Hash Identifier
Paste an unknown hash and get a ranked list of likely algorithms based on its length, character set, and prefix.
How hash identification works
Cryptographic hashes have a fixed output size and a predictable character set, which is enough to narrow the algorithm down to a short list. A 32-character hex string is almost always MD5 (but could be NTLM or MD4); a 64-character hex string is most often SHA-256 but could be BLAKE2s or SHA3-256. Some algorithms use modular crypt format (MCF) prefixes — $2b$ for bcrypt, $argon2id$ for Argon2 — that identify them unambiguously.
Why this is useful
Hash identification is a common first step in CTF challenges, malware analysis, and legacy-system debugging.
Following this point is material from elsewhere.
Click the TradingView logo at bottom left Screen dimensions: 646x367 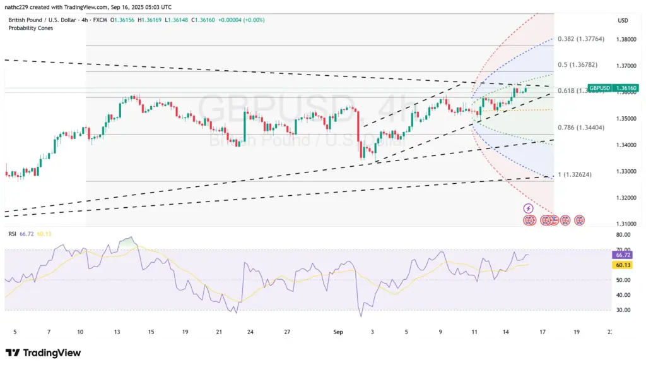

When you find a hash in a database dump or a configuration file with no accompanying schema, knowing the algorithm tells you which cracking tool to point at it (hashcat's -m mode numbers, John the Ripper format strings) and what to expect about its security properties.
Limitations
Length-based identification cannot tell some algorithms apart — MD5 and MD4 are both 128-bit; SHA-256, BLAKE2s, and SHA3-256 are all 256-bit. Treat “Likely” as a best guess and “Possible” as a hint, not a verdict. Truncated or Base64-encoded hashes are especially ambiguous.